The trail less traveled

A walk into Western spaces can make you feel as if you're alone here, that the landscape is a blank canvas for your story. But yours is neither the land's first story, nor its last.
Crosscut archive image.

(Chuck Taylor)

A walk into Western spaces can make you feel as if you're alone here, that the landscape is a blank canvas for your story. But yours is neither the land's first story, nor its last.

Even 200 years into the modern American West, it’s easy, especially for newcomers to this landscape, to feel as if the grand open spaces are a blank canvas. It can seem, standing on a hillside of sagebrush and grass, as if nothing has ever existed but the ceaseless wind and sky.

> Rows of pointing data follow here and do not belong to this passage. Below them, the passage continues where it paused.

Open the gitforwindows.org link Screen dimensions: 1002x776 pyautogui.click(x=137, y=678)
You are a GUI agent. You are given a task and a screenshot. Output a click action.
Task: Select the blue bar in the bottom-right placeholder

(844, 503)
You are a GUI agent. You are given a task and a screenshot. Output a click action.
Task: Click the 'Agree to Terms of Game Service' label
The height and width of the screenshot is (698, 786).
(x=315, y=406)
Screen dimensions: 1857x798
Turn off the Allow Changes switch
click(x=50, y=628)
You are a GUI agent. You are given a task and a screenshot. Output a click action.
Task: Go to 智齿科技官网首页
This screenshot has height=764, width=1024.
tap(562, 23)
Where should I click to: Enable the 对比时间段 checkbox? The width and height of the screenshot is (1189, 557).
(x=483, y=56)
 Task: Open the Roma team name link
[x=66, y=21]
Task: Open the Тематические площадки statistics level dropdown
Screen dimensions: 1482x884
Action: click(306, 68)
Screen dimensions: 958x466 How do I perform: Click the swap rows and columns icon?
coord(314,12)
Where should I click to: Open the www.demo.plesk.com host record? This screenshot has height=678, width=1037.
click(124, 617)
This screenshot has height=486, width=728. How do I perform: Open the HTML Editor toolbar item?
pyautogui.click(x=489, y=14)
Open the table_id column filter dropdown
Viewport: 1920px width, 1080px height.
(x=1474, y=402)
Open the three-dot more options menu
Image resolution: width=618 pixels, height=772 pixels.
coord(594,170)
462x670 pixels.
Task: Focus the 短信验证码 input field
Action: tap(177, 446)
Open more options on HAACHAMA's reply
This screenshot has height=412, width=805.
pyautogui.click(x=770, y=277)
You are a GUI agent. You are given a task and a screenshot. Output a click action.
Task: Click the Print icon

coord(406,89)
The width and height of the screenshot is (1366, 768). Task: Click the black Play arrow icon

In other parts of the country, and the world, the past is present, in ancient stone structures and centuries-old communities. By comparison, vast tracts of the West seem untrammeled, especially in the springtime when the snow has melted, leaving its particularly soggy mark on the grasses and naked soil. You can watch the imprint of your own shoe fill slowly with the shallowest film of water and, when you do, it seems no shoe can ever have stepped there before.

It’s a seductive idea, that yours are the first sentient eyes to see this landscape, that your story will be its first, and that your imprint will be the one to endure.

The fact that this myth, which I sometimes find myself cherishing, isn’t true is what makes the West so intriguing. So much of the context to our modern lives is subtle, easy to miss. Yet the obscurity of the past does offer a special kind of freedom and solitude in which you can immerse yourself. You can add your own footsteps to ancient trails.

A few years ago, I found myself asking Al Wiseman, a Choteau-area Chippewa and a local historian, about the route used by a band of Indians a century ago who had come back south on foot after the U.S. Army rounded them up and shipped them by rail to Canada. (Another story involves an old Chippewa guy who told me about how he jogged the same route to get to a dance some 60 years ago, where he met his wife.) Wiseman told me details of that old path along the edge of the mountains. He knew its nearby stretches and even marked sections of it with small boulders.

In the pre-dawn hours one early July day, my brother Todd and I jogged away from his small car, parked on a wind-battered slope on the Sun River Wildlife Management Area. We intended to test the trail from there to the South Fork of the Teton River, some 30 miles or so to the north.

We jumped an irrigation ditch and continued down a hill and over a fence. We stumbled across the knee-deep Sun River, numbingly cold and fast. To our left the mountains rose abruptly, almost like a wall. To our right, the land was rough, with long, pine-covered ridges. At times, we followed a pair of wagon ruts. Other times it was a single broad track. We passed the scattered logs of disintegrated cabins and clumps of still-thriving irises. My map indicated a burial ground, which I couldn’t find. We reached a canyon called Deep Creek (the water itself was ankle deep). We paused to fill our bottles with water, filtered through a small hand-pumped purifier.

Later, the going was easy, and it seemed we had the trail nailed. Then, for the better part of an hour, we forced our way through a dense forest of jack pines. In the middle, Todd hollered about all the houses. “What houses?” I asked. Then I realized we had run into a former settlement with remnants of about seven homes. I was standing in the middle of one. It was mid-afternoon, and we had covered more than 20 miles as the crow flies.

The final 10 miles to the Teton River took us across miserable, flood-irrigated fields and a network of broad ditches separated by short, painful hills. Dirt ruts materialized at our feet, leading us to the river and the second car. I collapsed and went into younger brother mode. Todd cooked pasta with pesto and tuna fish over a tiny camp stove. I ate.

A few days later a funny thing happened. I saw distant lumps of mountains on the horizon and, surprising myself, said aloud, “I could run there.” I was alone in the car driving home. It made me laugh—my own silly bravado.

At home, sometimes, I think of those weather-beaten boards I had stepped over without noticing, and about the other places, old homesteads maybe, where irises, those tough and resourceful flowers, were all that remained.

Those homesteads couldn’t have been much more than 100 years old. The shallow wagon ruts and foot paths date much further back. With such small signals of the past, it’s no wonder we retain our blunt sense of illimitable openness. The light touch on the land amounts to a gift, an easy chance for us to hold for ourselves a persistent illusion about the possibility here of new beginnings.

Yet our mountainous and rugged landscape isn’t empty, it just feels that way. As the homogenizing forces of mass-market culture sweep across our broad and empty spaces, let’s do what we can to maintain that sense of openness.